Material to process ->
§ §

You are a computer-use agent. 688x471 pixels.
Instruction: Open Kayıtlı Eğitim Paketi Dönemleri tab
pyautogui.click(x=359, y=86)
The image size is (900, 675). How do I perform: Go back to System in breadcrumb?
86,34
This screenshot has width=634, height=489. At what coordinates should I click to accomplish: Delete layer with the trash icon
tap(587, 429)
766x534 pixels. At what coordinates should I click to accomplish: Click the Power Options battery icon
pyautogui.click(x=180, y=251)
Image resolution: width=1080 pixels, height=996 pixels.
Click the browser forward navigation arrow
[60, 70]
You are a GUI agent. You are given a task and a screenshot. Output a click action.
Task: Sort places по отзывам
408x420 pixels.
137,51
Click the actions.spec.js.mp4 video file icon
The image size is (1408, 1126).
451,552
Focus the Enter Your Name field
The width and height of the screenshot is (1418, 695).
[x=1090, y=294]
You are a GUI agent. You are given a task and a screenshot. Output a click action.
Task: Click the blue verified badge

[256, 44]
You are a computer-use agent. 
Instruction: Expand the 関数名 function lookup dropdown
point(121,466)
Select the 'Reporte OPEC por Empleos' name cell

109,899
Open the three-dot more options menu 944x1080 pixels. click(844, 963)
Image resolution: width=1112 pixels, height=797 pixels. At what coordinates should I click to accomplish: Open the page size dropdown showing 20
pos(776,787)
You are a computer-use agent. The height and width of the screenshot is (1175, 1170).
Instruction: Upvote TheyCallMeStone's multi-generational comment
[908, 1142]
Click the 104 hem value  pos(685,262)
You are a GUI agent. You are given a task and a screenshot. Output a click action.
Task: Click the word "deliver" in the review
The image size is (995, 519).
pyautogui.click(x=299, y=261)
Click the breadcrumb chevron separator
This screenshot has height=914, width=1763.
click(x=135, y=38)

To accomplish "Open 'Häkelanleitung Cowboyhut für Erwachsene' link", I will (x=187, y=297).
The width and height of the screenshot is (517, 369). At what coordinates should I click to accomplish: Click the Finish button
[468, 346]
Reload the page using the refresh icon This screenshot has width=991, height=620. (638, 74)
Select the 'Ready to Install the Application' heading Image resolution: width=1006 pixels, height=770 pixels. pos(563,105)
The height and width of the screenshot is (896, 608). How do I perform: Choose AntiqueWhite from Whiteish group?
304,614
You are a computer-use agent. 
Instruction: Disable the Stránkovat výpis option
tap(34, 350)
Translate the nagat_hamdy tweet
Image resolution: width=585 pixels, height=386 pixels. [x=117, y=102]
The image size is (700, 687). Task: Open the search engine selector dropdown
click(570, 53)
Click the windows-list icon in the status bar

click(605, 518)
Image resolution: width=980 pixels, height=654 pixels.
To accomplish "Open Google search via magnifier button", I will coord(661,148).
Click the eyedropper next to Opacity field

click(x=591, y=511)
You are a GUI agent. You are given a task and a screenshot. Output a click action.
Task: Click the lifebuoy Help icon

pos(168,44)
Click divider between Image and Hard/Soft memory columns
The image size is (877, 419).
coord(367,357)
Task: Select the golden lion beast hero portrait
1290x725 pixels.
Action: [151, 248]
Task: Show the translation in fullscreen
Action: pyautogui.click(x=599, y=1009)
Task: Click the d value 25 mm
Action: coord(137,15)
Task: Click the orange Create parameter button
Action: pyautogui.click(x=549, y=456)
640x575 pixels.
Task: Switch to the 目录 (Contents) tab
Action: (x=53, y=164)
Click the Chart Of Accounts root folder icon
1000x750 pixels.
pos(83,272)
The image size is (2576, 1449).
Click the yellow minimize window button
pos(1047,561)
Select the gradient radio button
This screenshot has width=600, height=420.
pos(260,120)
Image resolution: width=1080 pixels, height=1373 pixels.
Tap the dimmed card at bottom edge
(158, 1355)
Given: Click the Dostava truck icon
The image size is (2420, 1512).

§ §

From the first line to the last, return the records unchanged.

Result below ->
You are a computer-use agent. 688x471 pixels.
Instruction: Open Kayıtlı Eğitim Paketi Dönemleri tab
pyautogui.click(x=359, y=86)
The image size is (900, 675). How do I perform: Go back to System in breadcrumb?
86,34
This screenshot has width=634, height=489. At what coordinates should I click to accomplish: Delete layer with the trash icon
tap(587, 429)
766x534 pixels. At what coordinates should I click to accomplish: Click the Power Options battery icon
pyautogui.click(x=180, y=251)
Image resolution: width=1080 pixels, height=996 pixels.
Click the browser forward navigation arrow
[60, 70]
You are a GUI agent. You are given a task and a screenshot. Output a click action.
Task: Sort places по отзывам
408x420 pixels.
137,51
Click the actions.spec.js.mp4 video file icon
The image size is (1408, 1126).
451,552
Focus the Enter Your Name field
The width and height of the screenshot is (1418, 695).
[x=1090, y=294]
You are a GUI agent. You are given a task and a screenshot. Output a click action.
Task: Click the blue verified badge

[256, 44]
You are a computer-use agent. 
Instruction: Expand the 関数名 function lookup dropdown
point(121,466)
Select the 'Reporte OPEC por Empleos' name cell

109,899
Open the three-dot more options menu 944x1080 pixels. click(844, 963)
Image resolution: width=1112 pixels, height=797 pixels. At what coordinates should I click to accomplish: Open the page size dropdown showing 20
pos(776,787)
You are a computer-use agent. The height and width of the screenshot is (1175, 1170).
Instruction: Upvote TheyCallMeStone's multi-generational comment
[908, 1142]
Click the 104 hem value  pos(685,262)
You are a GUI agent. You are given a task and a screenshot. Output a click action.
Task: Click the word "deliver" in the review
The image size is (995, 519).
pyautogui.click(x=299, y=261)
Click the breadcrumb chevron separator
This screenshot has height=914, width=1763.
click(x=135, y=38)

To accomplish "Open 'Häkelanleitung Cowboyhut für Erwachsene' link", I will (x=187, y=297).
The width and height of the screenshot is (517, 369). At what coordinates should I click to accomplish: Click the Finish button
[468, 346]
Reload the page using the refresh icon This screenshot has width=991, height=620. (638, 74)
Select the 'Ready to Install the Application' heading Image resolution: width=1006 pixels, height=770 pixels. pos(563,105)
The height and width of the screenshot is (896, 608). How do I perform: Choose AntiqueWhite from Whiteish group?
304,614
You are a computer-use agent. 
Instruction: Disable the Stránkovat výpis option
tap(34, 350)
Translate the nagat_hamdy tweet
Image resolution: width=585 pixels, height=386 pixels. [x=117, y=102]
The image size is (700, 687). Task: Open the search engine selector dropdown
click(570, 53)
Click the windows-list icon in the status bar

click(605, 518)
Image resolution: width=980 pixels, height=654 pixels.
To accomplish "Open Google search via magnifier button", I will coord(661,148).
Click the eyedropper next to Opacity field

click(x=591, y=511)
You are a GUI agent. You are given a task and a screenshot. Output a click action.
Task: Click the lifebuoy Help icon

pos(168,44)
Click divider between Image and Hard/Soft memory columns
The image size is (877, 419).
coord(367,357)
Task: Select the golden lion beast hero portrait
1290x725 pixels.
Action: [151, 248]
Task: Show the translation in fullscreen
Action: pyautogui.click(x=599, y=1009)
Task: Click the d value 25 mm
Action: coord(137,15)
Task: Click the orange Create parameter button
Action: pyautogui.click(x=549, y=456)
640x575 pixels.
Task: Switch to the 目录 (Contents) tab
Action: (x=53, y=164)
Click the Chart Of Accounts root folder icon
1000x750 pixels.
pos(83,272)
The image size is (2576, 1449).
Click the yellow minimize window button
pos(1047,561)
Select the gradient radio button
This screenshot has width=600, height=420.
pos(260,120)
Image resolution: width=1080 pixels, height=1373 pixels.
Tap the dimmed card at bottom edge
(158, 1355)
Given: Click the Dostava truck icon
The image size is (2420, 1512).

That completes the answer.